Exercise material
=== Begin Enclosure ===
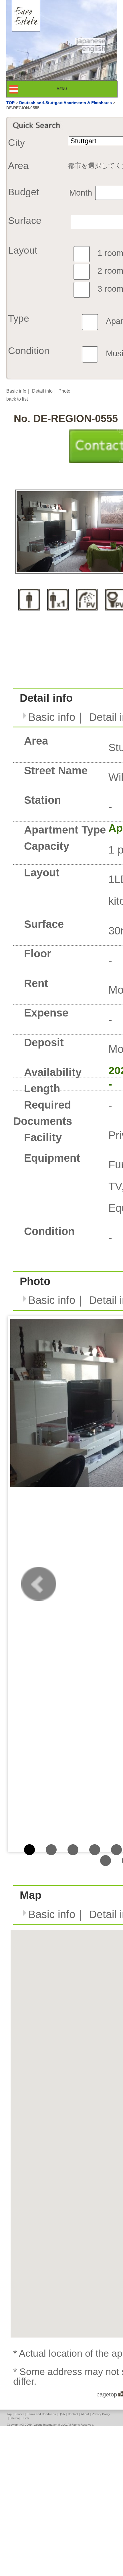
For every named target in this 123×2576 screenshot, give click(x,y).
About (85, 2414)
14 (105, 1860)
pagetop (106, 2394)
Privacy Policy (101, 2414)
=== End Enclosure ===
=== Begin Enclosure ===
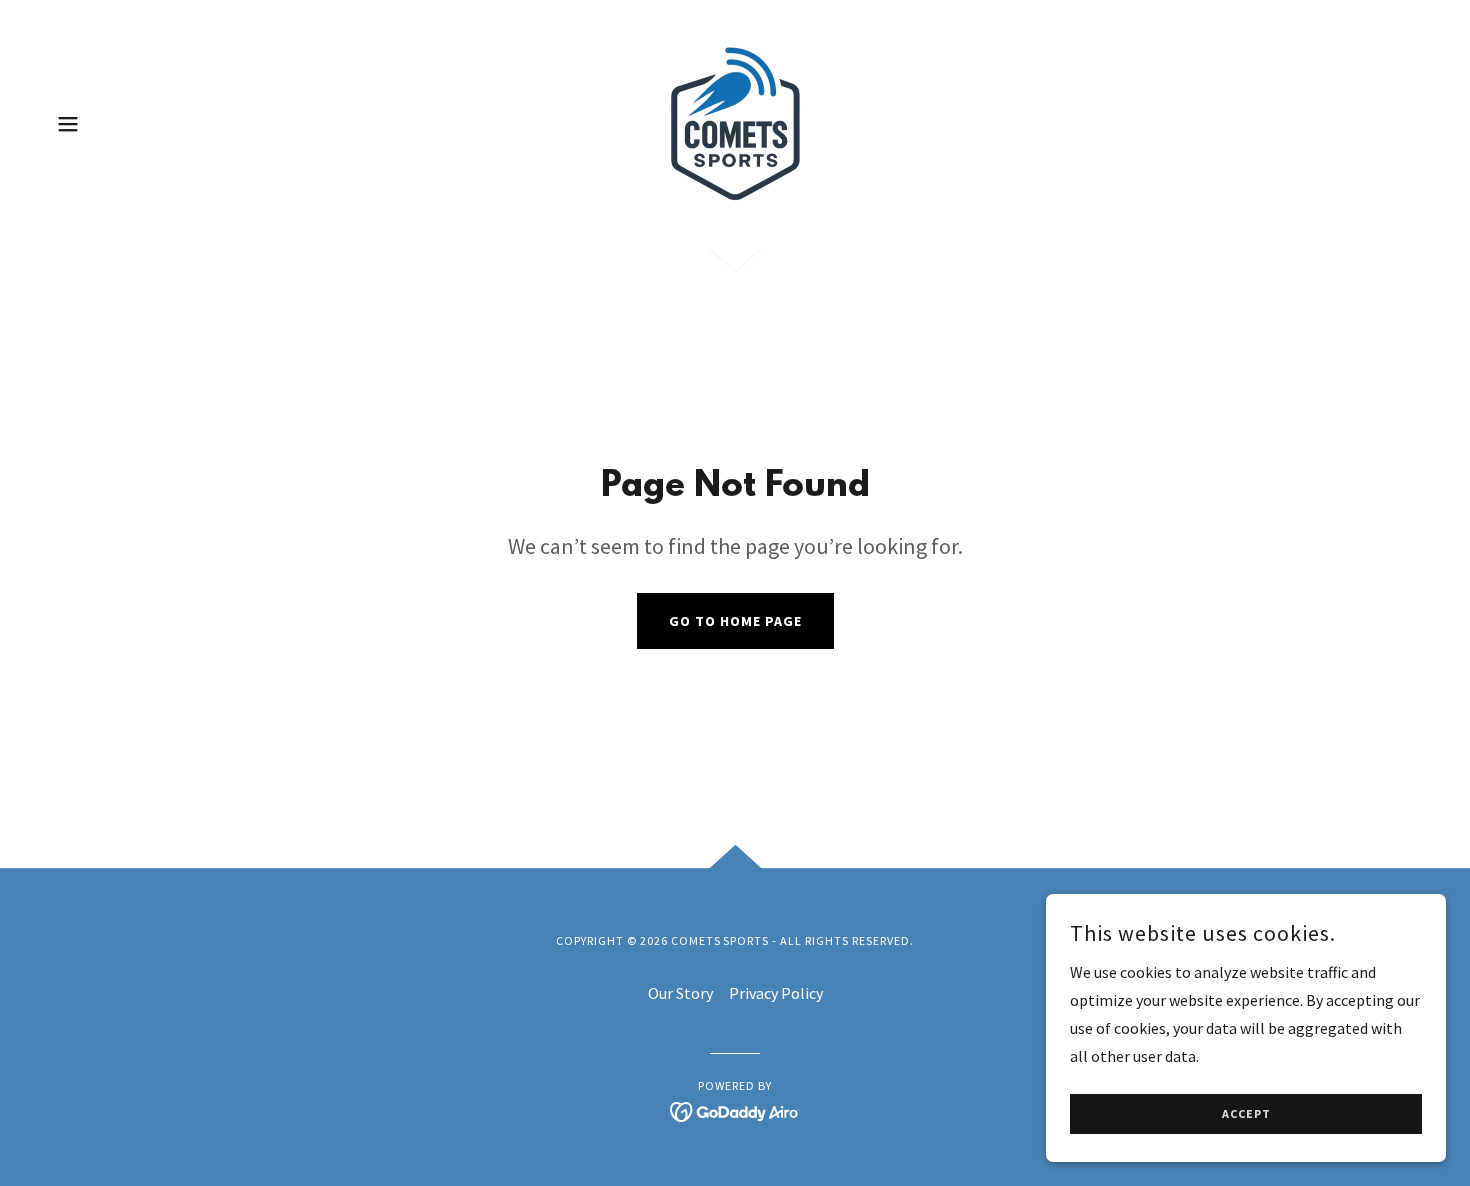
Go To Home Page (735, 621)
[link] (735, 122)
=== End Enclosure ===
=== Begin Enclosure ===
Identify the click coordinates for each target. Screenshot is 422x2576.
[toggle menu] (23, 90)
=== End Enclosure ===
What needs to be done
From the records above, retype only the lines starting at the line that contains "For every named" and ending at the line that contains "Privacy Policy (101, 2414)", both included.

Result
For every named target in this 123×2576 screenshot, give click(x,y).
About (85, 2414)
14 (105, 1860)
pagetop (106, 2394)
Privacy Policy (101, 2414)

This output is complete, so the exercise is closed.